OEMs are developed using simulation software for multiple discrete event operational situations based on the OpSit framework from NMET sub-models. These simulations depend explicitly on ship design variable values. We are exploring ways to implement all of this through the design architecture. The scope of these OEMs is determined by the architecture. The complexity is determined primarily in the simulation software. Each mission has a measure of effectiveness (MOE) based on the measure results from its’ OpSit(s) simulations. A Response Surface Model (RSM) is built in a Design of Experiments (DOE) for each MOE as a function of Design Variable (DV) values. The resulting MOE RSMs are combined to form the OMOE. The OMOE hierarchy for the OPV (with Defense Readiness not expanded for readability purposes) is shown in Fig. 13, created directly by using the system architecture.

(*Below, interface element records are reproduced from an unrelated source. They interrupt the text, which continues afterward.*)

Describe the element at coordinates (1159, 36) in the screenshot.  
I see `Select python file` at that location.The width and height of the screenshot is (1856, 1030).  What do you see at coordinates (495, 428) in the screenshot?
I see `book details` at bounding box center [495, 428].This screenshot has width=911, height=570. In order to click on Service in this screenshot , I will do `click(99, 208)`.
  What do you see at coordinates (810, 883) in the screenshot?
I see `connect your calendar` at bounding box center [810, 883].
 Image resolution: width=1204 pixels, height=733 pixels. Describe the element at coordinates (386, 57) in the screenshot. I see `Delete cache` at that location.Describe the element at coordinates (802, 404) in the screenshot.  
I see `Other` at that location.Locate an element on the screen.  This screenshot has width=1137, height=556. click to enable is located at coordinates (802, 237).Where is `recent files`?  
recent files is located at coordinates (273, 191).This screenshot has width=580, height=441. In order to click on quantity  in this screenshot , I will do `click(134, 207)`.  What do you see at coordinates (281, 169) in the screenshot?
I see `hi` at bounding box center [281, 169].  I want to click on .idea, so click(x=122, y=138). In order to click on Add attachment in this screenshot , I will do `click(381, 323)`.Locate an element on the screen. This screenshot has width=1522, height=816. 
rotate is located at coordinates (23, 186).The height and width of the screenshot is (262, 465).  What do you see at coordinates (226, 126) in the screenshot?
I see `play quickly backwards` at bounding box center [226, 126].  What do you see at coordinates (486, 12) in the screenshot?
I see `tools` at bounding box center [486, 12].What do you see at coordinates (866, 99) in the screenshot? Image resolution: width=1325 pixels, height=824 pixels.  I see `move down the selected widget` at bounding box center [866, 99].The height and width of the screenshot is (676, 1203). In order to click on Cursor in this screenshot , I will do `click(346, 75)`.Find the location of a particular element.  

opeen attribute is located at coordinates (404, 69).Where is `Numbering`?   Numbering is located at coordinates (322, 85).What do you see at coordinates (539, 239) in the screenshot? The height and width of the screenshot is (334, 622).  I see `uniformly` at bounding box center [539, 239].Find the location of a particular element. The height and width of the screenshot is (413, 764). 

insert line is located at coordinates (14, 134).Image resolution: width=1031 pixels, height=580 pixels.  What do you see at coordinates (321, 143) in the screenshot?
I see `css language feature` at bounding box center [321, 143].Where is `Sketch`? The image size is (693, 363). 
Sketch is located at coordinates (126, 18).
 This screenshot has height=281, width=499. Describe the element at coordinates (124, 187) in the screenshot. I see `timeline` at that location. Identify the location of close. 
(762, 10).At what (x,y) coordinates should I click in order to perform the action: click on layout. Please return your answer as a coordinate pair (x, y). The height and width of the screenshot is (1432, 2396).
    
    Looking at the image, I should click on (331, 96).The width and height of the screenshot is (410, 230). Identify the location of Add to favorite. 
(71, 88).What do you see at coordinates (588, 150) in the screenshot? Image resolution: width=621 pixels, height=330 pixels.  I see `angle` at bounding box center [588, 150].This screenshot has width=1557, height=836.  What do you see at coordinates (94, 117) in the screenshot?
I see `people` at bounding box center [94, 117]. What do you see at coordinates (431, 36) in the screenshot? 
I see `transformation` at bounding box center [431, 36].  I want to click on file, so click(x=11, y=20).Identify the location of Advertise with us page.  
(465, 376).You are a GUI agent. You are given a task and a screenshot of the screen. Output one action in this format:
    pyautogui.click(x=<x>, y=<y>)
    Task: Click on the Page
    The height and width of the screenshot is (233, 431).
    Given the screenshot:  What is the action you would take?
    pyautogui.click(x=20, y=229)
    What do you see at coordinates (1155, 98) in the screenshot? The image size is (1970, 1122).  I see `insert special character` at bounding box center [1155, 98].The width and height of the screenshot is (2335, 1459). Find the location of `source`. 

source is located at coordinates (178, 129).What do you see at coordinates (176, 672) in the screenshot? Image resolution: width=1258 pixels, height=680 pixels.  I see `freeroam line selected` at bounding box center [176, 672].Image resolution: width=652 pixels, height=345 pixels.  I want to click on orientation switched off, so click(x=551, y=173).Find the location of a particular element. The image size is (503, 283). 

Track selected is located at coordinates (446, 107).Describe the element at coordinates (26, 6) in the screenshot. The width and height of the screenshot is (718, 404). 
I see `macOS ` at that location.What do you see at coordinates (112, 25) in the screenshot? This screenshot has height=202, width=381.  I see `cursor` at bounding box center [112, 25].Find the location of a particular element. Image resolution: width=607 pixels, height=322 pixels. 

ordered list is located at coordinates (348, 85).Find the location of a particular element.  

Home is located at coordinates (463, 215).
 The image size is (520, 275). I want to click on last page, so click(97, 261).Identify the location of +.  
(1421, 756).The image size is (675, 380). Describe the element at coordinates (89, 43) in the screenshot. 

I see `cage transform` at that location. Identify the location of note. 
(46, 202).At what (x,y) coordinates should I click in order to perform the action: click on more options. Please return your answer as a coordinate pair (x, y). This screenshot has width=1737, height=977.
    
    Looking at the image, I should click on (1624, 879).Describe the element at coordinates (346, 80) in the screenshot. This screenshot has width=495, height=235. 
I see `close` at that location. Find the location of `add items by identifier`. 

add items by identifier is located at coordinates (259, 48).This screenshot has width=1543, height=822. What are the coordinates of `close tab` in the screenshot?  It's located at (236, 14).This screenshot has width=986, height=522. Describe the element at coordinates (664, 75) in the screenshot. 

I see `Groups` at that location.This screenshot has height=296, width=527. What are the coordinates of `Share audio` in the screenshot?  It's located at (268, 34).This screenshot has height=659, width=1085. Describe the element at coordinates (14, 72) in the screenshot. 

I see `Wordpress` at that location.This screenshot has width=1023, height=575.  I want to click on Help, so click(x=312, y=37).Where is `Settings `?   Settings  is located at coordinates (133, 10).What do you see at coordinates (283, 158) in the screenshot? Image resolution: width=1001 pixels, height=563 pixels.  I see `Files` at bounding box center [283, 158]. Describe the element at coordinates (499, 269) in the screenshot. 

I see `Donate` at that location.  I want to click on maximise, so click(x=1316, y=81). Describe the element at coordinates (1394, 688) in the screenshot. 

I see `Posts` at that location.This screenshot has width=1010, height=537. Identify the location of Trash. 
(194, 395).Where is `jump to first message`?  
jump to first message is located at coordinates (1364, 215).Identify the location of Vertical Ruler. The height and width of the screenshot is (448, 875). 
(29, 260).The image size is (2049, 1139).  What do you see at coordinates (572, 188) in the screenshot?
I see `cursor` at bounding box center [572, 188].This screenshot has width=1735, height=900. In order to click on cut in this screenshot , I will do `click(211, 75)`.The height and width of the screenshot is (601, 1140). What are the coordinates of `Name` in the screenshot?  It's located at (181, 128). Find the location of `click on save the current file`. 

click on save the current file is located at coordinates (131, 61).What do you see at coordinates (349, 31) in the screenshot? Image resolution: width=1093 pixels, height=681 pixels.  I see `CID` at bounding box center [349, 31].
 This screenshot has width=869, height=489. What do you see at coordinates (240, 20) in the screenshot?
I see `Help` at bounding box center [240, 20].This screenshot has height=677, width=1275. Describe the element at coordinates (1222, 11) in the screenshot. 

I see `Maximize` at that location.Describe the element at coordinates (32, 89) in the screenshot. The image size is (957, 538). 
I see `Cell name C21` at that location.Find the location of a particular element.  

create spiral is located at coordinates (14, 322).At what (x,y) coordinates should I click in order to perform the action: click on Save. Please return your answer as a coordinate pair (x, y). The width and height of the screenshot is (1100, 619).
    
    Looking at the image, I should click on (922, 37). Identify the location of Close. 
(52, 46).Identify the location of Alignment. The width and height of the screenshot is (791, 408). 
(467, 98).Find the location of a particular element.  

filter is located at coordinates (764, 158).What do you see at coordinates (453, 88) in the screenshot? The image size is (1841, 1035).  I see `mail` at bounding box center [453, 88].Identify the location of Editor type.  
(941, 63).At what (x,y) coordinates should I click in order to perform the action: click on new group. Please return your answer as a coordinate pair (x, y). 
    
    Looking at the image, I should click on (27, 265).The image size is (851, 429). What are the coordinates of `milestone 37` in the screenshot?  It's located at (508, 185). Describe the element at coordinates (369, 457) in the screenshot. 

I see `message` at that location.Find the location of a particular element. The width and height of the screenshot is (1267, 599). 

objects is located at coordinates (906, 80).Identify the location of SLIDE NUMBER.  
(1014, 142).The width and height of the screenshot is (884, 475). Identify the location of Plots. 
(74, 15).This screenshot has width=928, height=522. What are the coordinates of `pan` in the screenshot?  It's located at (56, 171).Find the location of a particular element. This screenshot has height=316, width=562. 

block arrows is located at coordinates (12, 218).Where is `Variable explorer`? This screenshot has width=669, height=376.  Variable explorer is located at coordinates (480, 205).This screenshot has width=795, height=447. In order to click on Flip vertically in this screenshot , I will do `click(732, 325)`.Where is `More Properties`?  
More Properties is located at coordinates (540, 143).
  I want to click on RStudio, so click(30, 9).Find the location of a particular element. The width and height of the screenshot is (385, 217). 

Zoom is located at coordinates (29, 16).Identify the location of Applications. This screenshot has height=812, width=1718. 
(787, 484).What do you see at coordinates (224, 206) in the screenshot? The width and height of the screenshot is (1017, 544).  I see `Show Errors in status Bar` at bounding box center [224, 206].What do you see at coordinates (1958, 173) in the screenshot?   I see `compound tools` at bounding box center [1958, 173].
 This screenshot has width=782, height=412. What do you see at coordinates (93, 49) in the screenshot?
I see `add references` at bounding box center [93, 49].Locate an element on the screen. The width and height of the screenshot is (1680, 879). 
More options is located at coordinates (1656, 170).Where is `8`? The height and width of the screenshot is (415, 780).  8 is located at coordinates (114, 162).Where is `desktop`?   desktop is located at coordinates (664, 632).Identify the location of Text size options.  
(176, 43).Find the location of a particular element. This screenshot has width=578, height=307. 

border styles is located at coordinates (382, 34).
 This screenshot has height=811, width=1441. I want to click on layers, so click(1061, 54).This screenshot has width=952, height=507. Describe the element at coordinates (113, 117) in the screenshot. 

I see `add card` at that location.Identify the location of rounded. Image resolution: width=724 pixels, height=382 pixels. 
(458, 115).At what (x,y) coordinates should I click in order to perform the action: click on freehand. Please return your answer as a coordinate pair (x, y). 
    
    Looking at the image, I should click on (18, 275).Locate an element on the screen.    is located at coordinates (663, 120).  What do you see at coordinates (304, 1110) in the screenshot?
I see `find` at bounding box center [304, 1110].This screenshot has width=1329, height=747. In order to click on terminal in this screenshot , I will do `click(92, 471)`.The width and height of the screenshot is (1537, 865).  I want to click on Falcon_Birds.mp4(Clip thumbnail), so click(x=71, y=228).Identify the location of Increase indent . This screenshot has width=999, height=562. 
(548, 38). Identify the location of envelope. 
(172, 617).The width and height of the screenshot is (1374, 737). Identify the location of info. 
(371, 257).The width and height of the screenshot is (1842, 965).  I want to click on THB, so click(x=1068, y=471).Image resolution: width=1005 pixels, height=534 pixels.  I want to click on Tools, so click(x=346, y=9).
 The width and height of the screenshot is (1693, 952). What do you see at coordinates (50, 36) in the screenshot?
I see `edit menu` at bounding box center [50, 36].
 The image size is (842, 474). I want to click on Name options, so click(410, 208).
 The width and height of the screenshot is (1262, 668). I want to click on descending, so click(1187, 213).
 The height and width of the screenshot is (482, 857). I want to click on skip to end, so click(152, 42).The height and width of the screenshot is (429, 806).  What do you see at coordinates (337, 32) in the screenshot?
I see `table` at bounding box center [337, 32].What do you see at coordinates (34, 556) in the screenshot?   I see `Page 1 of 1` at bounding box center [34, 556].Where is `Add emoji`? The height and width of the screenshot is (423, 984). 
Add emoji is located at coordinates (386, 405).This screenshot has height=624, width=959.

This paper describes a framework for performing operational-effectiveness-based ship concept and requirements exploration. Important to this framework are a total ship design architecture and a structured approach to ship effectiveness using a Design Reference Mission, Operational Situations and standard Naval Mission Essential Tasks to guide the integration of Operational Effectiveness Models and calculate total ship effectiveness given the mission need, capabilities, and threat specified in an Initial Capabilities Document.

Our system architecture development focused on the Operational Architecture Domain to rationally define a DRM and its OpSits. The ability of the architecture to act as a single source repository for all data, guidance, design characteristics, functions, processes, cost, risk, effectiveness, and capture all of the relationships among these aspects makes it a potentially powerful tool.

The DRM provides rational measures of effectiveness (MOEs) based on realistic operational situations and the NMETL. The DRM is developed as an integral part of the Total-Ship System Architecture. By defining a DRM for a given ship design, the foundation is laid for using OEMs in the effectiveness model. If the Total- Ship System Architecture approach is adopted as a standard requirement for the ship design process, then OEMs become a natural choice to measure effectiveness and evolve directly from the architecture.

It takes significant effort to build the OEM simulations. Integrating the OEMs into an OMOE may also require some expert opinion. Research is continuing to determine the best balance of expert opinion and OEM-based methods. This research will include comparing the results of both methods to determine which is better or more valid for a given level of effort.


The sponsor for much of this research was Ms. Kelly Cooper, US Navy Office of Naval Research, Sea Platforms and Weapons Division, Code 333P. We are very grateful for her continued support.